Portanto, o que está em jogo agora é qual resposta e quais possibilidades concretas a esquerda apresentará na sociedade, como repúdio ao PL “fura-fila” e outros avanços da privatização da saúde, mas também oferecendo saídas. De um lado estão os grandes bilionários brasileiros que formam o grupo que mais enriqueceram durante a pandemia, juntos com os grandes empresários que querem privatizar a vacina, fazendo com que os mais de 14 milhões de desempregados, por exemplo, não a recebam. E do outro lado, o dos que defendem a vacinação como direito de todos e como obrigação do Estado, a quebra das patentes se afirma como necessidade para que se possa fazer com que de fato a vacina seja ampla como deve ser.
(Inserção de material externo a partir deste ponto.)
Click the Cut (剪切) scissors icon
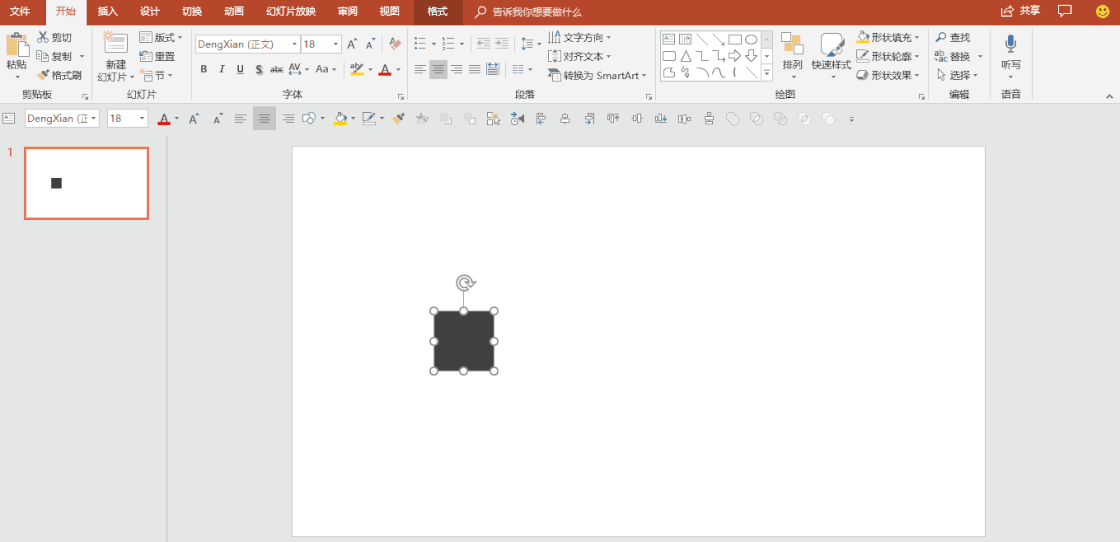pyautogui.click(x=43, y=37)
A quebra das patentes pode ser realizada a partir da votação do PL 1462/2020 na Câmara Dos Deputados, que agiliza o processo de quebra temporária de patentes, e que deve ser pautado com urgência. Também é necessário pressionar que o Brasil se some aos esforços, no plano internacional, de países como Índia e África do Sul, que exigem que a OMC atue emergencialmente na quebra de patentes da vacina, decidindo em nome da vida. A pressão vale no Congresso, mas também em outras estruturas, como os grupos de pesquisa das universidades, os conselhos Universitários, as associações de pesquisadores, centros acadêmicos da área da saúde, os Conselhos de Saúde, o CONASS, as prefeituras e governos dos estados, instituições da ciência e etc. A luta pela vacina é, desde o início, uma luta de toda a sociedade, e ela deve seguir mesmo com a pressão que os bilionários fazem para negar o direito básico à vida em nome do lucro.